SYDA provides multiple methods for linking documents with their corresponding structured data:

1. Using Foreign Keys

Documents can reference structured data through foreign key relationships:

For example, a receipt document can reference a customer's name and id through a foreign key relationship:

# Retail receipt template example
__template__: true
__description__: Retail receipt template
__name__: Receipt
__depends_on__: [Product, Transaction, Customer]
__foreign_keys__:
  customer_name: [Customer, first_name]
  customer_id: [Customer, id]

__template_source__: /templates/receipt.html
__input_file_type__: html
__output_file_type__: pdf

# Receipt header
store_name:
  type: string
  length: 50
  description: Name of the retail store

store_address:
  type: address
  length: 150
  description: Full address of the store

# Receipt details
receipt_number:
  type: string
  pattern: '^RCP-\d{8}$'
  length: 12
  description: Unique receipt identifier

transaction_date:
  type: date
  format: YYYY-MM-DD
  description: Date of the transaction

# Customer information
customer_name:
  type: string
  length: 100
  description: Full name of the customer

customer_id:
  type: integer
  description: Customer ID number

# Product purchase details
items:
  type: array
  description: "List of purchased items with product details"

# Totals
subtotal:
  type: float
  min: 0.99
  max: 999999.99
  decimals: 2
  description: Sum of all item totals before tax

2. Using SQLAlchemy Models with Templates

When using SQLAlchemy, you can define document models with template attributes:

For example, a contract document can reference an opportunity's name and id through a foreign key relationship:

class ContractDocument(Base):
    """Contract document for a won opportunity."""
    # Special metadata attributes
    __tablename__ = 'contract_documents'
    __depends_on__ = ['opportunities']

    # Template configuration as regular fields (these become columns in the generated data)
    __template__ = True
    __template_source__ = os.path.join(templates_dir, 'contract.html')
    __input_file_type__ = 'html'
    __output_file_type__ = 'pdf'

    id = Column(Integer, primary_key=True, comment='Primary key for contract document records')
    opportunity_id = Column(Integer, ForeignKey('opportunities.id'), nullable=False, 
                           comment='Foreign key reference to the opportunity this contract is for')
    effective_date = Column(Date, comment='Date when the contract becomes effective')
    expiration_date = Column(Date, comment='Date when the contract expires')
    contract_number = Column(String(50), comment='Unique identifier/number for the contract')
    customer_name = Column(String(100), ForeignKey('customers.name'), 
                          comment='Name of the customer organization (linked to customers table)')
    customer_address = Column(String(200), ForeignKey('customers.address'), 
                             comment='Address of the customer organization (linked to customers table)')
    service_description = Column(Text, comment='Detailed description of services to be provided')
    payment_terms = Column(Text, comment='Payment terms including schedule, methods and conditions')
    contract_value = Column(Float, ForeignKey('opportunities.value'), 
                           comment='Total monetary value of the contract in USD (linked to opportunities table)')
    renewal_terms = Column(Text, comment='Terms for contract renewal or extension')
    legal_terms = Column(Text, comment='Legal terms and conditions including liabilities, warranties, etc.')

class Contract(Base):
    __tablename__ = 'contracts'

    # Template processing attributes
    __template__ = 'templates/contract_template.html'
    __template_source__ = 'file'
    __input_file_type__ = 'html'
    __output_file_type__ = 'pdf'

    id = Column(Integer, primary_key=True)
    title = Column(String(200), comment="Contract title")
    customer_id = Column(Integer, ForeignKey('customers.id'))
    terms = Column(Text, comment="Legal terms of the contract")
    start_date = Column(Date, comment="Contract start date")
    end_date = Column(Date, comment="Contract end date")

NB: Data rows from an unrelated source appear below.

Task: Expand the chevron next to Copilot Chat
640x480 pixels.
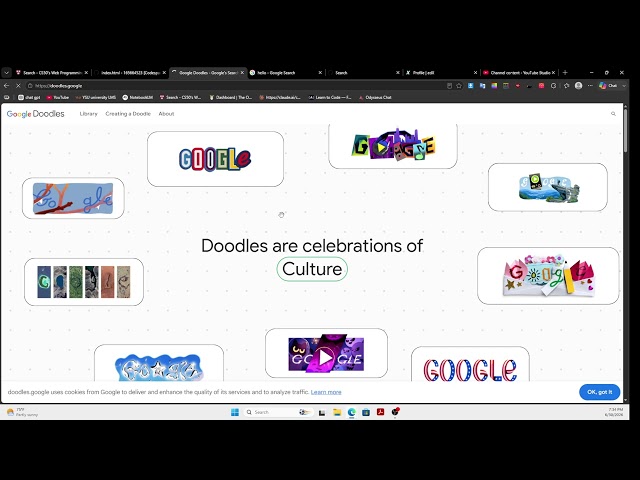Action: pyautogui.click(x=624, y=86)
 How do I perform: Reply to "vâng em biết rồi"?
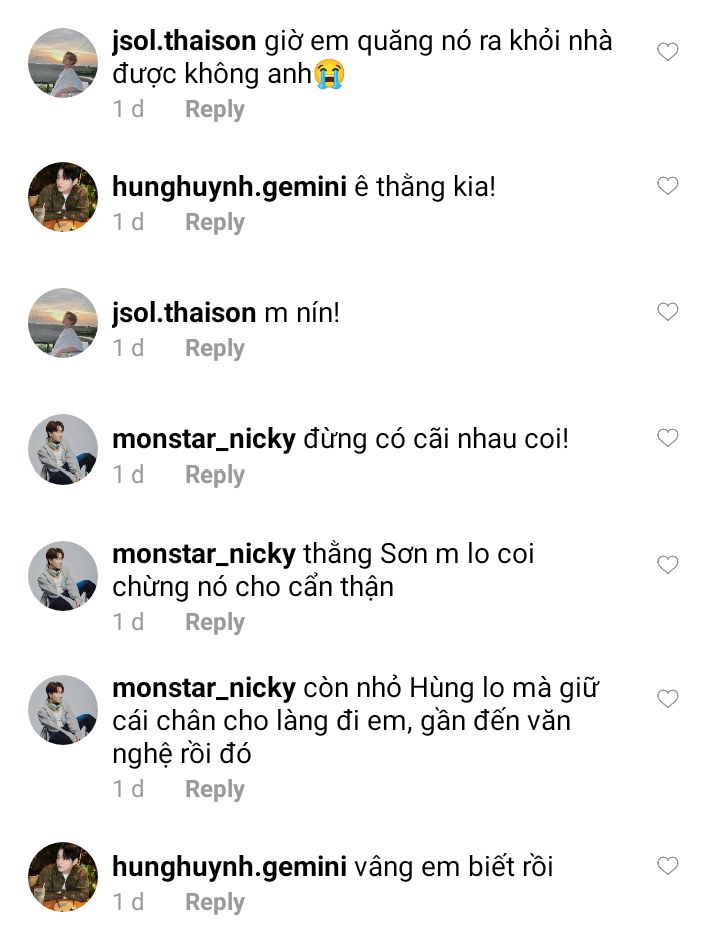click(x=215, y=902)
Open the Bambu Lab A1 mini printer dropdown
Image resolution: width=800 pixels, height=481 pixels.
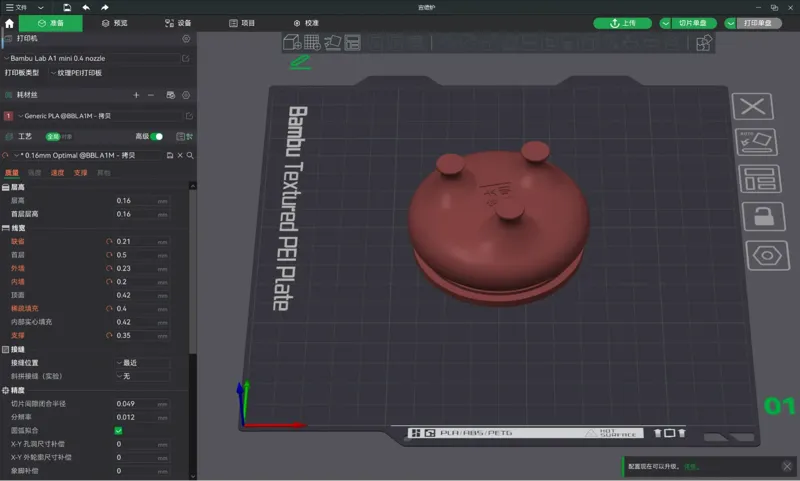tap(92, 58)
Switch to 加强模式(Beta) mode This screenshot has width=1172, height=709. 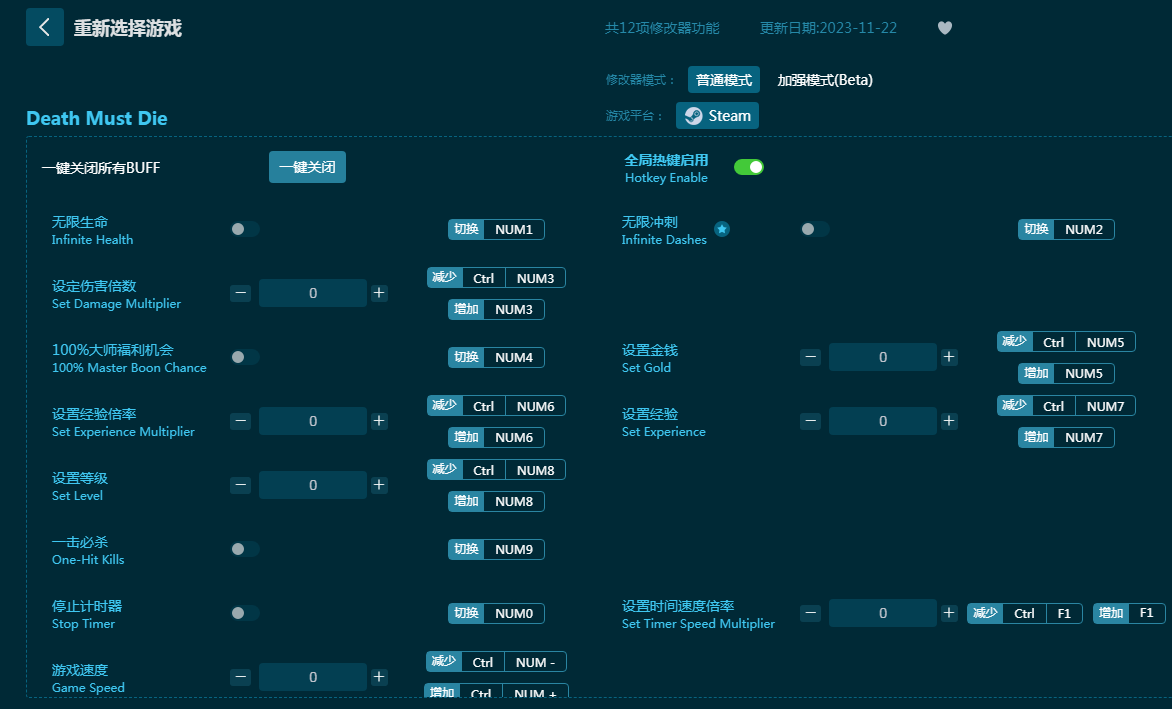tap(824, 80)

    # Define the relationship
    customer = relationship("Customer")

Schema Dependencies for Documents

To ensure that document generation occurs after its referenced data is available, SYDA provides dependency management:

1. Explicit Dependencies

You can define explicit dependencies using the __depends_on__ attribute:

# In YAML schemas (from retail_yml/schemas/receipt.yml)
__template__: true
__description__: Retail receipt template
__name__: Receipt
__depends_on__: [Product, Transaction, Customer]  # Explicit dependencies
__foreign_keys__:
  customer_name: [Customer, first_name]
  customer_id: [Customer, id]

__template_source__: /templates/receipt.html
__input_file_type__: html
__output_file_type__: pdf

# In SQLAlchemy models (from crm_sqlalchemy/models.py)
class ContractDocument(Base):
    """Contract document for a won opportunity."""
    # Special metadata attributes
    __tablename__ = 'contract_documents'
    __depends_on__ = ['opportunities']  # Explicit dependency

    # Template configuration
    __template__ = True
    __template_source__ = os.path.join(templates_dir, 'contract.html')
    __input_file_type__ = 'html'
    __output_file_type__ = 'pdf'

    id = Column(Integer, primary_key=True)
    opportunity_id = Column(Integer, ForeignKey('opportunities.id'), nullable=False)
    customer_name = Column(String(100), ForeignKey('customers.name'))
    customer_address = Column(String(200), ForeignKey('customers.address'))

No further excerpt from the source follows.